BERTopic is a topic modeling technique that leverages transformers and c-TF-IDF to create dense clusters
allowing for easily interpretable topics whilst keeping important words in the topic descriptions. It even supports
visualizations similar to LDAvis!
Corresponding medium post can be found [here](https://towardsdatascience.com/topic-modeling-with-bert-779f7db187e6?source=friends_link&sk=0b5a470c006d1842ad4c8a3057063a99)
and [here](https://towardsdatascience.com/interactive-topic-modeling-with-bertopic-1ea55e7d73d8?sk=03c2168e9e74b6bda2a1f3ed953427e4).
## Installation
Installation can be done using a local installation as the custom package is not published.
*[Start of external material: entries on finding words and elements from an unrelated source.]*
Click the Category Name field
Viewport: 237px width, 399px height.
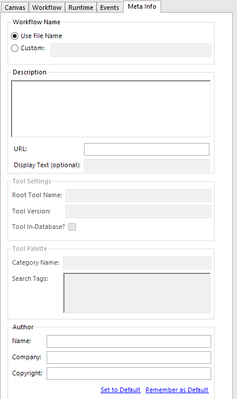(x=137, y=263)
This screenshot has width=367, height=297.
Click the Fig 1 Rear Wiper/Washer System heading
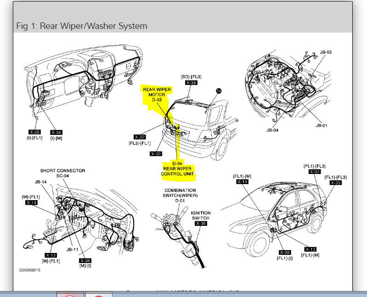[x=82, y=26]
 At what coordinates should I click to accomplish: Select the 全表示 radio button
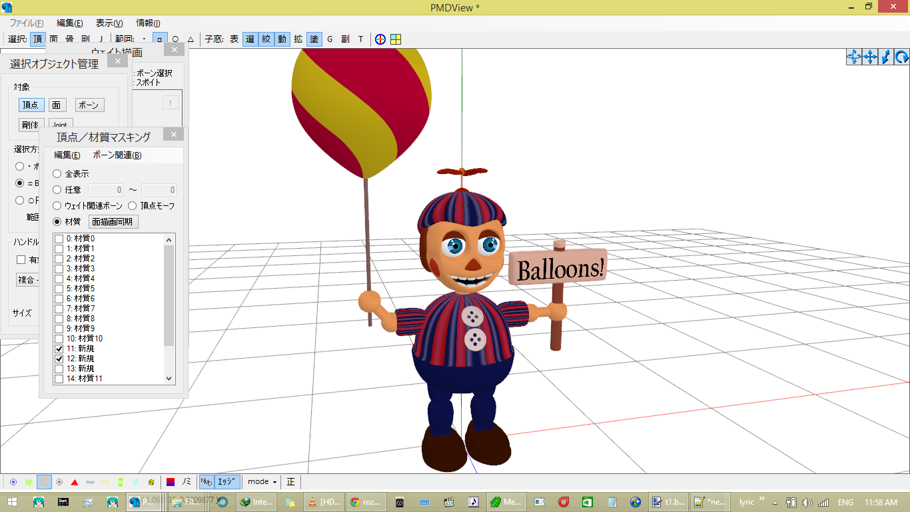[x=56, y=173]
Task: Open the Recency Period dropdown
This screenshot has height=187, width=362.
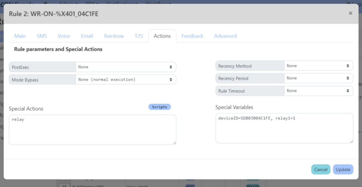Action: [x=318, y=78]
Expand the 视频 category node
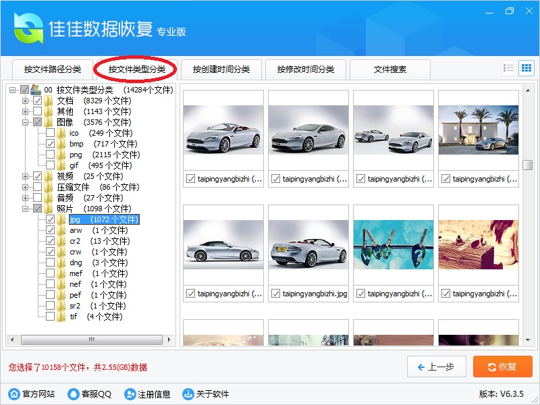 26,176
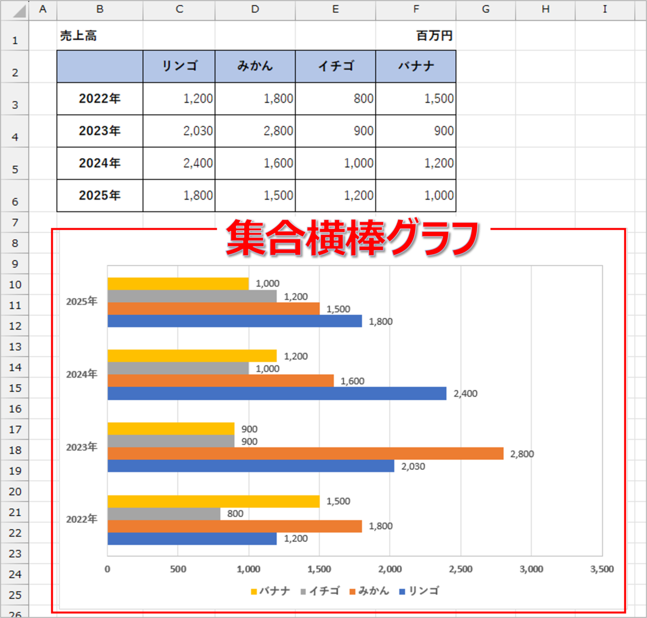Select column C header
Viewport: 647px width, 618px height.
pos(179,9)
* Clone the topic modelling repo locally and move the csv filesdownloaded from PhantomBuster in the folder: **topic-modeling/data/input**
Note: It is recommended to have a new Pyhton environment and then you can install the dependencies accordingly.
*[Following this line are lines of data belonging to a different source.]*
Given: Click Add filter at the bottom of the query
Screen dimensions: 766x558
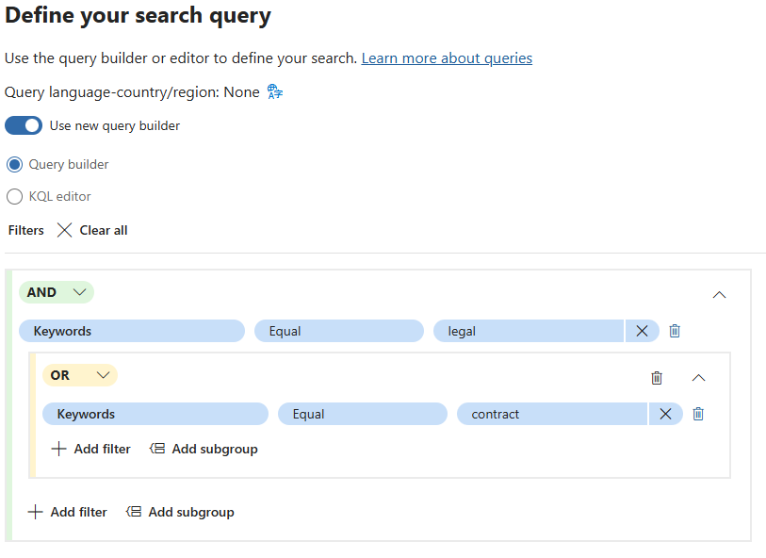Looking at the screenshot, I should click(x=67, y=512).
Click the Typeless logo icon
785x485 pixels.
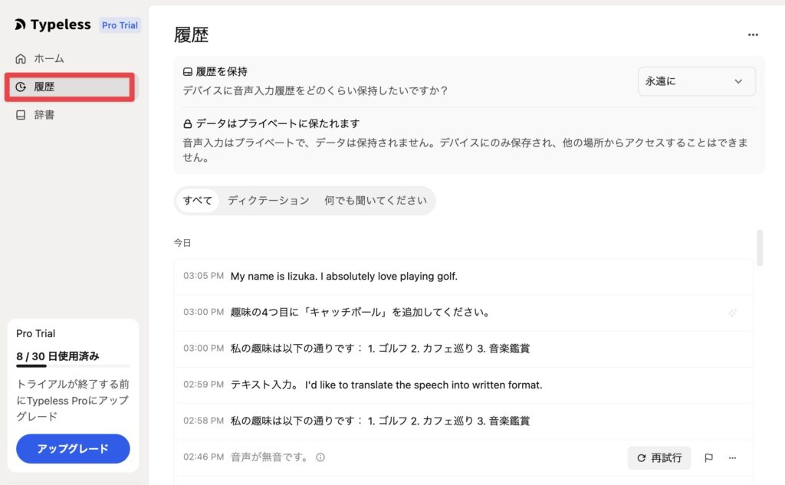(x=20, y=25)
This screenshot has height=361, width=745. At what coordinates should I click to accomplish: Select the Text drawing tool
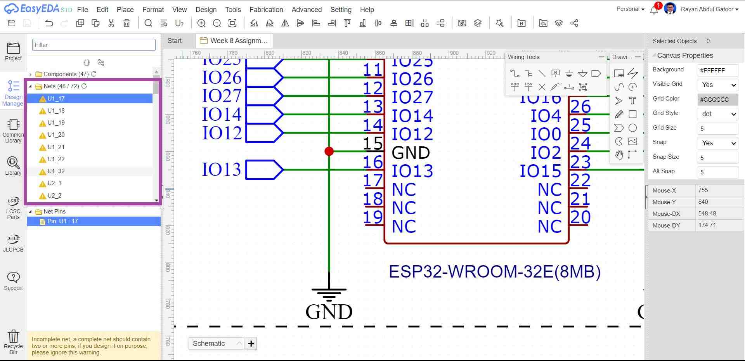coord(632,101)
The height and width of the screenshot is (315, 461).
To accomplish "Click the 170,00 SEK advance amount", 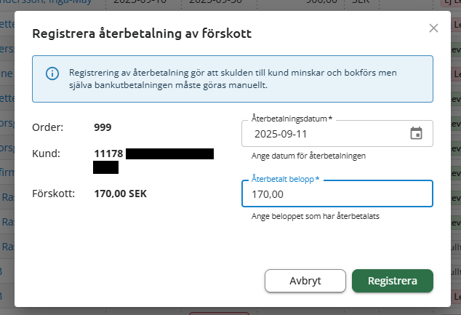I will pos(121,194).
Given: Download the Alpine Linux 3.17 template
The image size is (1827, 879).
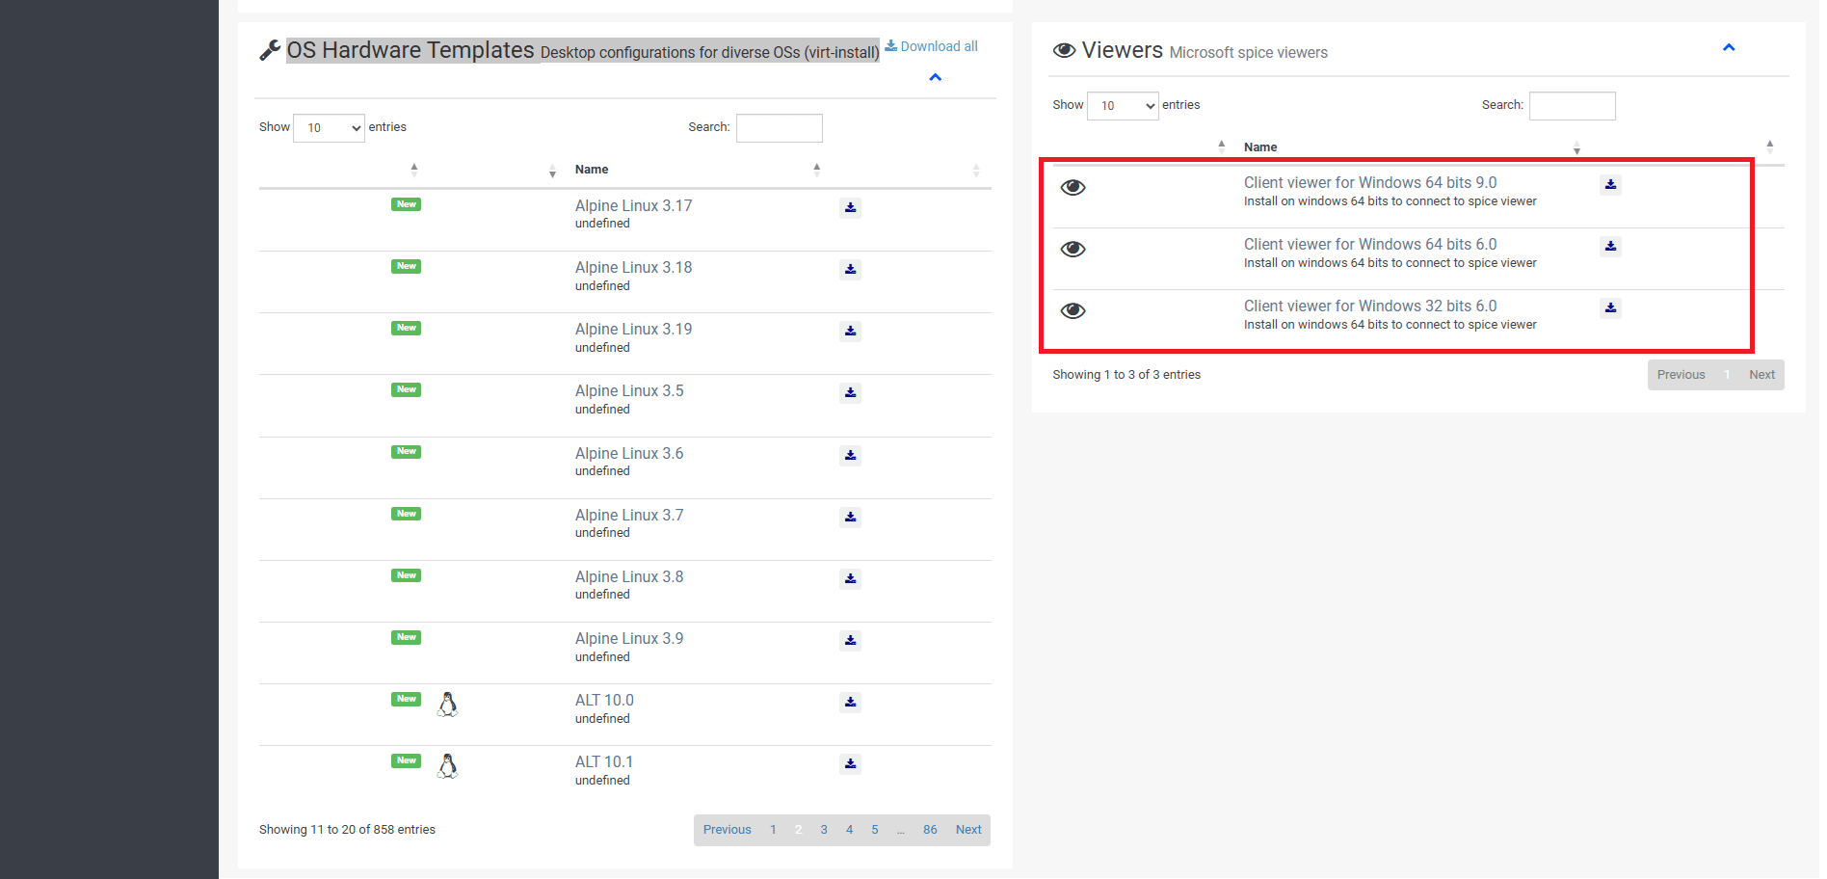Looking at the screenshot, I should [x=850, y=207].
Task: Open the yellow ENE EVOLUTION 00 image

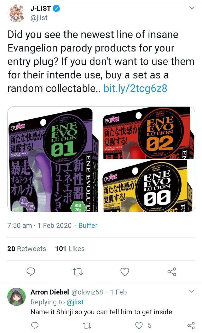Action: tap(147, 186)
* Now follow these steps to install a local package(Custom BERTopic):
```
git clone https://github.com/atoti/BERTopic.git
cd ../gitclonedirectory/BERTopic
pip install -e .
```
## Getting Started
For an in-depth overview of the features of `BERTopic`
you can check the full documentation [here](https://maartengr.github.io/BERTopic/) or you can follow along
with the Google Colab notebook [here](https://colab.research.google.com/drive/1FieRA9fLdkQEGDIMYl0I3MCjSUKVF8C-?usp=sharing).
### Quick Start
We start by extracting topics from the well-known 20 newsgroups dataset which is comprised of english documents:
```python
from bertopic import BERTopic
from sklearn.datasets import fetch_20newsgroups
docs = fetch_20newsgroups(subset='all', remove=('headers', 'footers', 'quotes'))['data']
topic_model = BERTopic(
similarity_threshold_merging=0.5, # provide here you desired topics merging similarity threshold (between 0 and 1)
topic_words_diversity=0.5, # provide here you desired keywords diversity ratio
stop_words = STOP_WORDS, # STOP_WORDS is your custom stop words list
replace_dic = REPLACE, # REPLACE is your custom dictionary of words replacement
)
topics, _ = topic_model.fit_transform(docs)
```
After generating topics and their probabilities, we can access the frequent topics that were generated:
```python
>>> topic_model.get_topic_freq().head()
Topic Count
-1 7288
49 3992
30 701
27 684
11 568
```
-1 refers to all outliers and should typically be ignored. Next, let's take a look at the most
frequent topic that was generated, `topic 49`:
```python
>>> topic_model.get_topic(49)
[('windows', 0.006152228076250982),
('drive', 0.004982897610645755),
('dos', 0.004845038866360651),
('file', 0.004140142872194834),
('disk', 0.004131678774810884),
('mac', 0.003624848635985097),
('memory', 0.0034840976976789903),
('software', 0.0034415334250699077),
('email', 0.0034239554442333257),
('pc', 0.003047105930670237)]
```
**NOTE**: Use `BERTopic(language="multilingual")` to select a model that supports 50+ languages.
### Visualize Topics
After having trained our `BERTopic` model, we can iteratively go through perhaps a hundred topic to get a good
understanding of the topics that were extract. However, that takes quite some time and lacks a global representation.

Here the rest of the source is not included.